Darling Marine Center researcher awarded tenure

Dr. Jeremy Rich, a University of Maine professor based at the Darling Marine Center in Walpole, was recently promoted to Associate Professor and awarded tenure. Rich lives in Newcastle and is an environmental microbiologist in UMaine’s School of Marine Sciences.

Rich was one of 29 faculty members from the University of Maine to receive tenure or promotion this year. The faculty members were nominated by UMaine President Joan Ferrini-Mundy based on a peer and administrative review of their successful teaching, research and public service, and approved by the University of Maine System Board of Trustees.

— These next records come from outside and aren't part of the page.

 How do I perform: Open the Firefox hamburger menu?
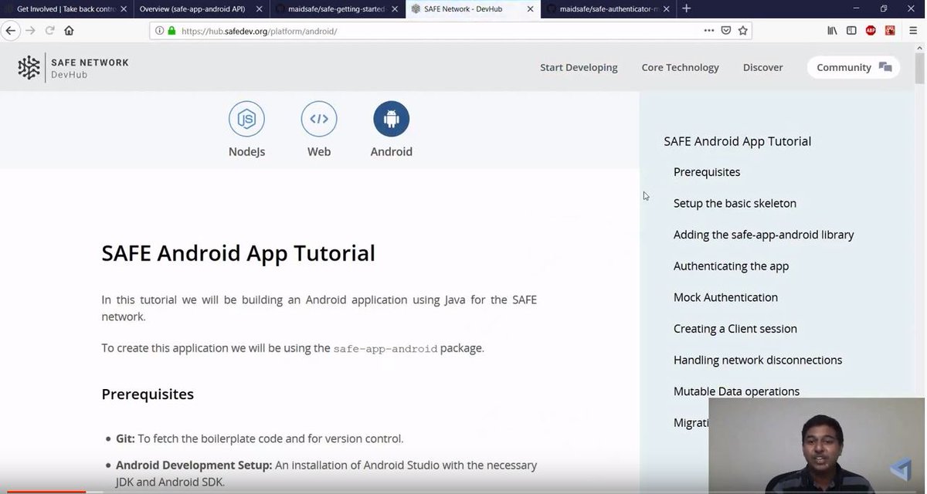point(912,30)
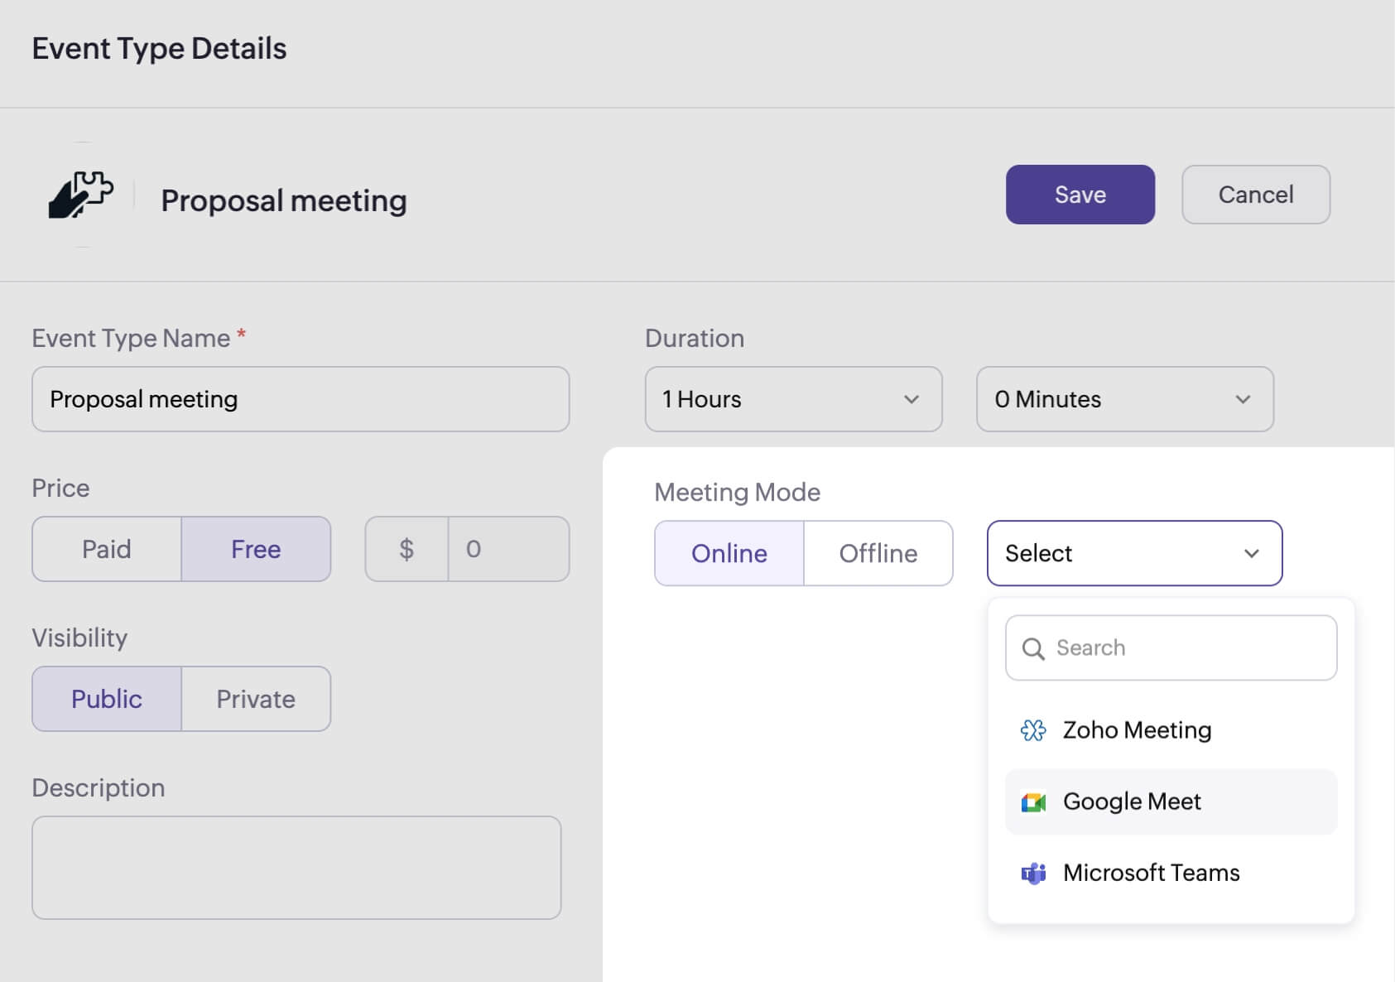This screenshot has height=982, width=1395.
Task: Choose the Free price option
Action: (256, 549)
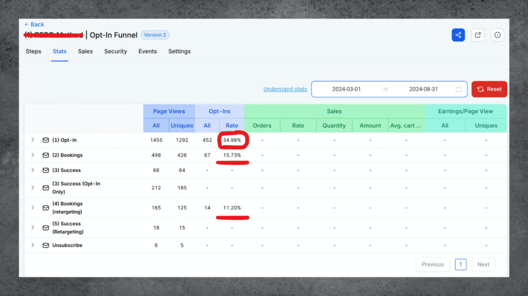Select page 1 in pagination

pyautogui.click(x=460, y=265)
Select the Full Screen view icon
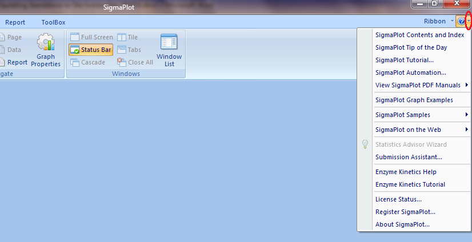Viewport: 472px width, 242px height. pyautogui.click(x=75, y=37)
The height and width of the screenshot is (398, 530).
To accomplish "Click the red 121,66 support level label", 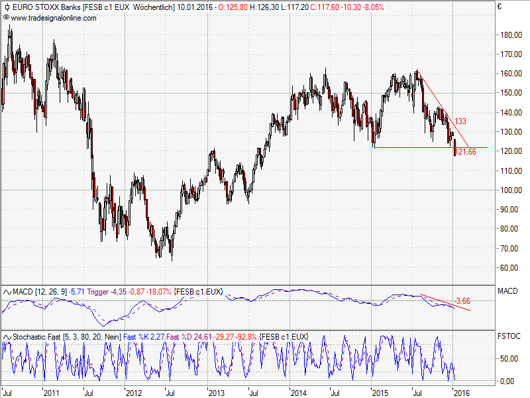I will point(467,153).
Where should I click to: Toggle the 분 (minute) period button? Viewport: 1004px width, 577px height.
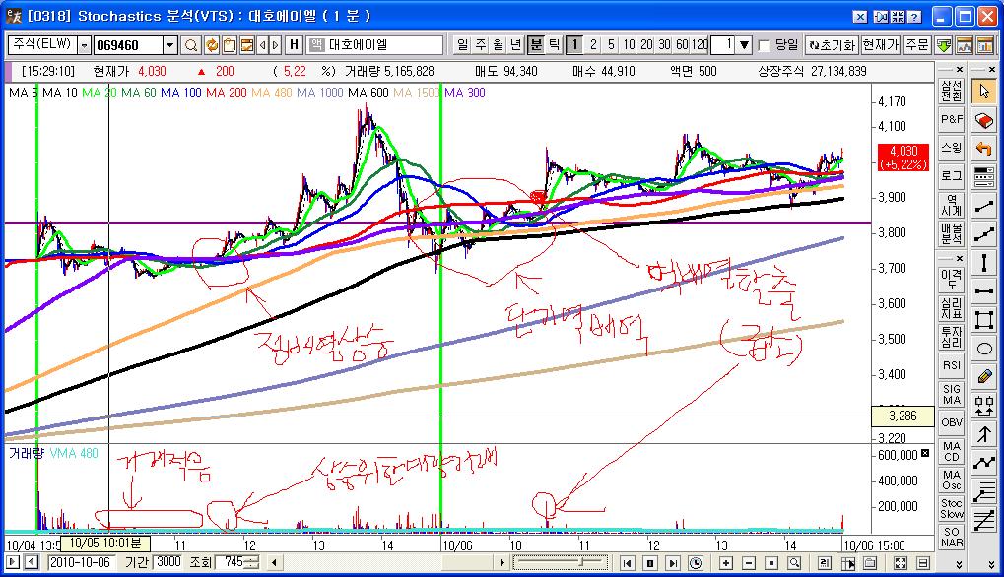point(536,45)
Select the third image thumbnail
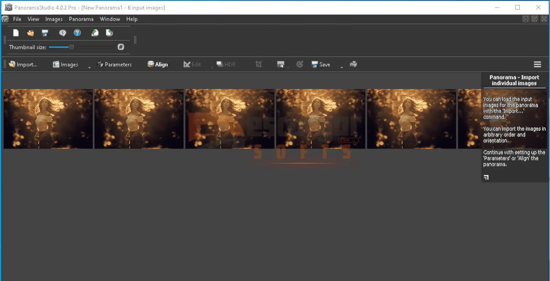Screen dimensions: 550x281 230,119
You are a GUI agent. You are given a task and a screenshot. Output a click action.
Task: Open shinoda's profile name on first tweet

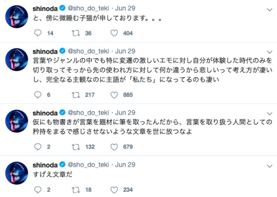[x=45, y=8]
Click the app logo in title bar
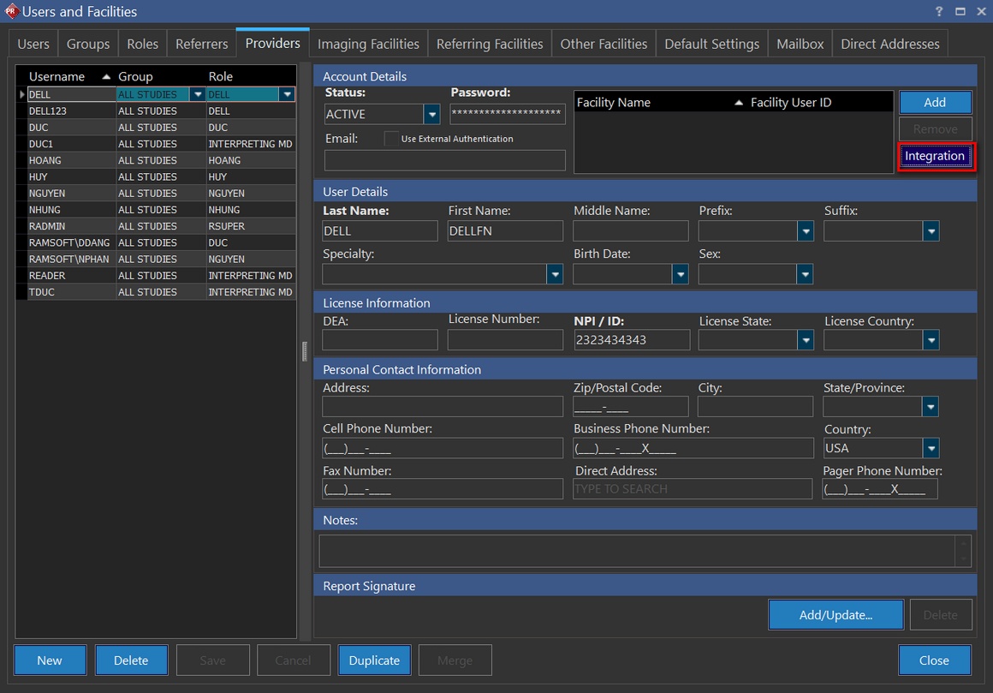 [11, 11]
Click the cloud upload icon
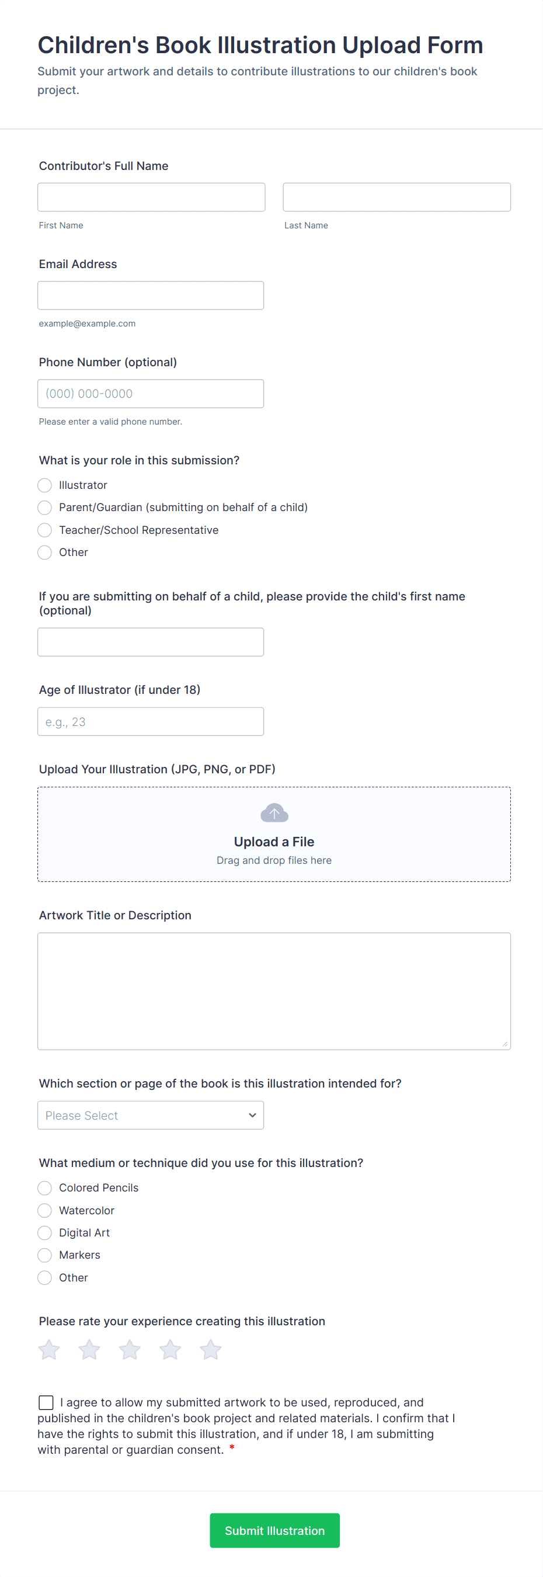Image resolution: width=543 pixels, height=1577 pixels. click(x=274, y=813)
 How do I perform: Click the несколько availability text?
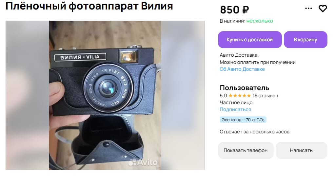pos(260,21)
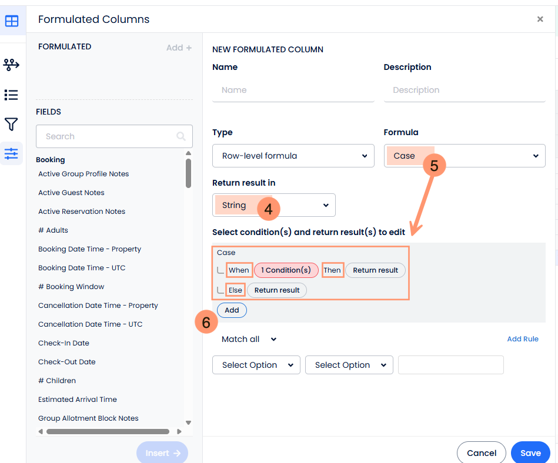This screenshot has width=558, height=463.
Task: Select the bulleted list sidebar icon
Action: 11,95
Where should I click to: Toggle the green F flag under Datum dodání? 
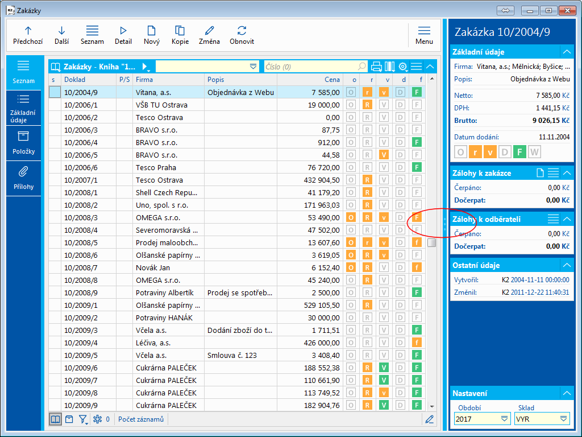tap(519, 152)

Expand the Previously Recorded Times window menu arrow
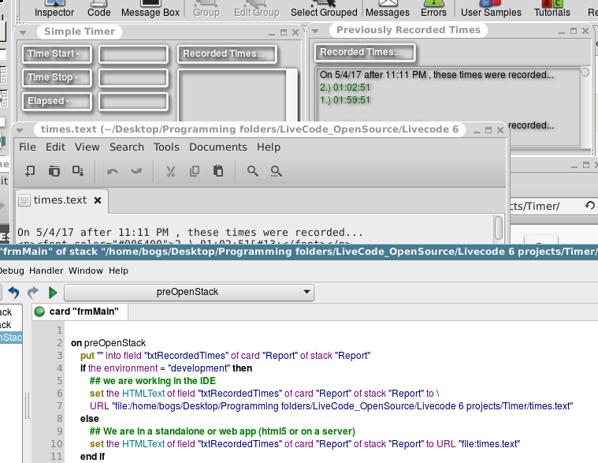coord(315,31)
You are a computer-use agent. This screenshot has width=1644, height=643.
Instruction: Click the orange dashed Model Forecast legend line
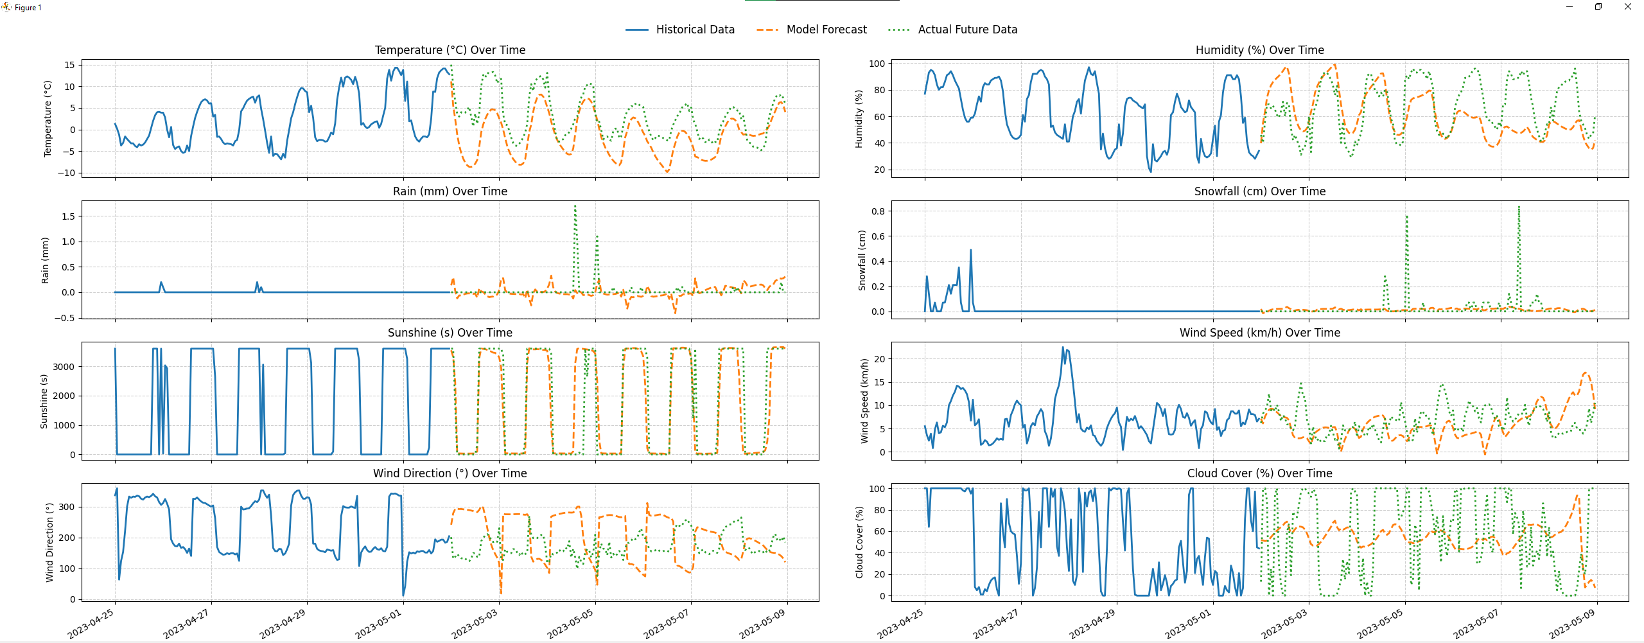pyautogui.click(x=767, y=30)
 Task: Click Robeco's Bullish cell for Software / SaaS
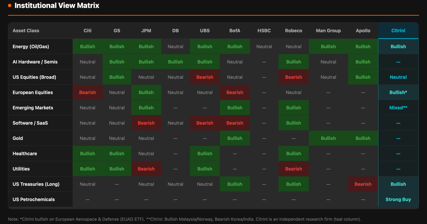[x=294, y=123]
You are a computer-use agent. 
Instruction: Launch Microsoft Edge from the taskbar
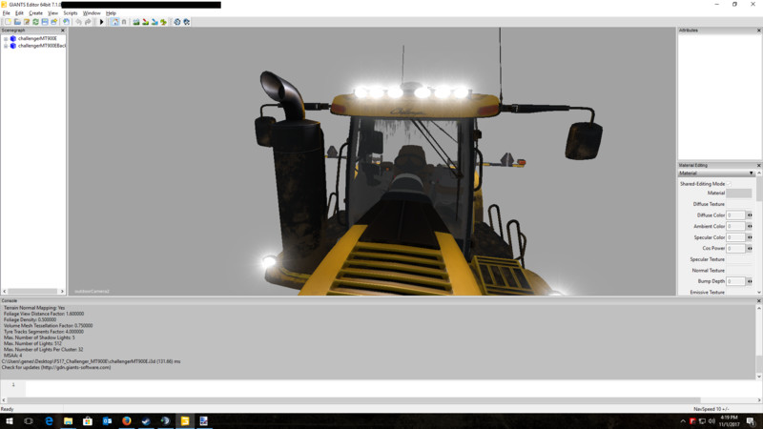tap(48, 420)
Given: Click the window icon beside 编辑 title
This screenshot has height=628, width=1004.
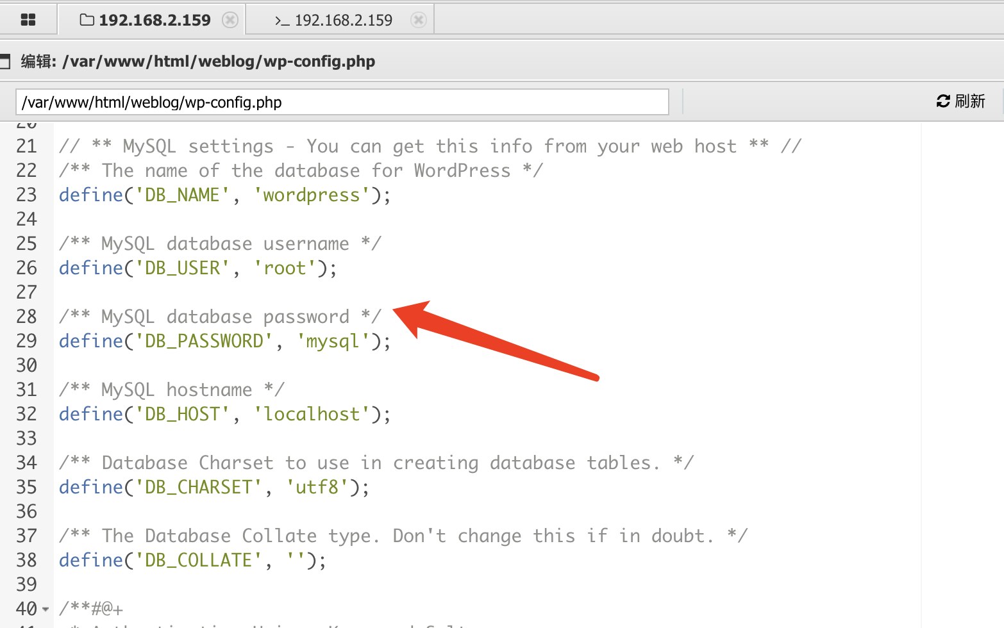Looking at the screenshot, I should [x=5, y=62].
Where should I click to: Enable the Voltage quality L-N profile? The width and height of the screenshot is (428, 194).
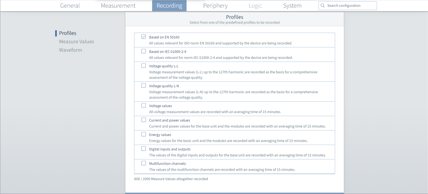(x=144, y=85)
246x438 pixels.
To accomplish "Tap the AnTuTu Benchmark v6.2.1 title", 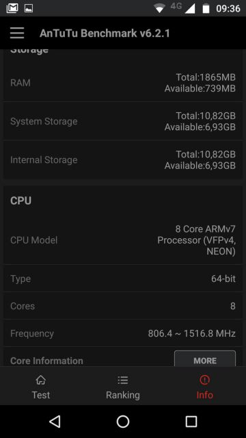I will point(105,34).
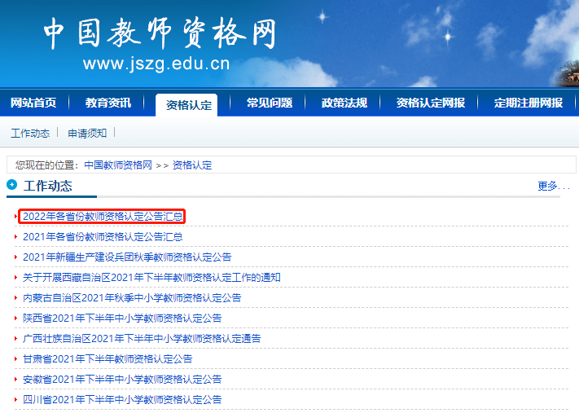The image size is (579, 413).
Task: Switch to the 教育资讯 tab
Action: coord(108,103)
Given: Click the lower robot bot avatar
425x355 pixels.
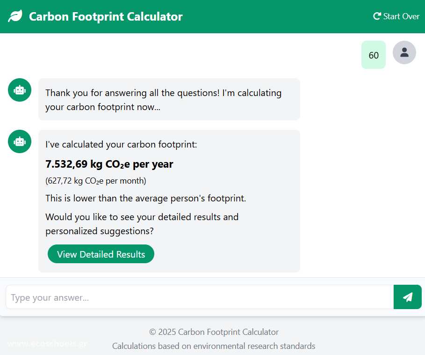Looking at the screenshot, I should click(20, 141).
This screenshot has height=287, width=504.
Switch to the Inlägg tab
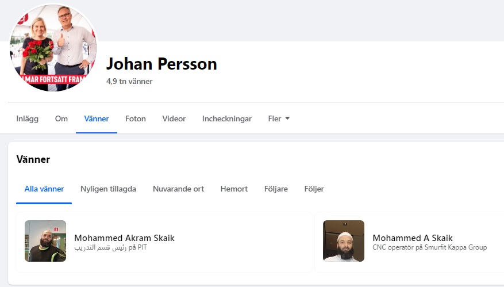pyautogui.click(x=27, y=119)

Rich joined the University of Maine as a faculty member in 2015, after holding a faculty position at Brown University in Rhode Island. This was a homecoming for Rich who was a graduate student studying microbiology at the DMC in the late 1990s.

He is one of the lead investigators on the Maine-eDNA project, a National Science Foundation funded project co-led by UMaine and Bigelow Laboratory for Ocean Sciences. As a microbiologist, Rich is investigating the role that bottom dwelling microorganisms play in the nutrient cycles of the Damariscotta River estuary and other marine environments.

“Microbes are critically important to marine food webs. We still know fairly little about the diversity of ways that they make a living. This makes it difficult to predict how they will respond to changing environmental conditions.” Rich noted, “I can’t imagine a better place to be unraveling these biological puzzles than the Darling Marine Center.”

“Through the Maine eDNA project, my students and I are able to share our knowledge with scientists statewide,” Rich observed. “We are tackling some of the biggest challenges facing coastal communities – how to sustain marine fisheries and farmed seafood and how to tackle public health challenges similar to the one last week, with the detection of cyanobacteria in Damariscotta Lake.”

While Rich and his students have primarily conducted fieldwork along the coast since his return to Maine, his scientific interests extend well offshore. In collaboration with scientists at Woods Hole Oceanographic Institution, he has investigated the role of nutrient cycling bacteria in hydrothermal vent ecosystems off the Pacific coast of Mexico, with NSF support. Earlier oceanographic expeditions took him to deep water environments in the Atlantic and the Indian Oceans.

Rich has shared his experiences with local audiences through the DMC summer seminar series and presentations to local schools. He is proud of how he has been able to integrate his research with teaching and mentoring students. He looks forward to many more years of pushing the bounds of scientific knowledge while mentoring the next generation of scientists through courses and internships at the DMC.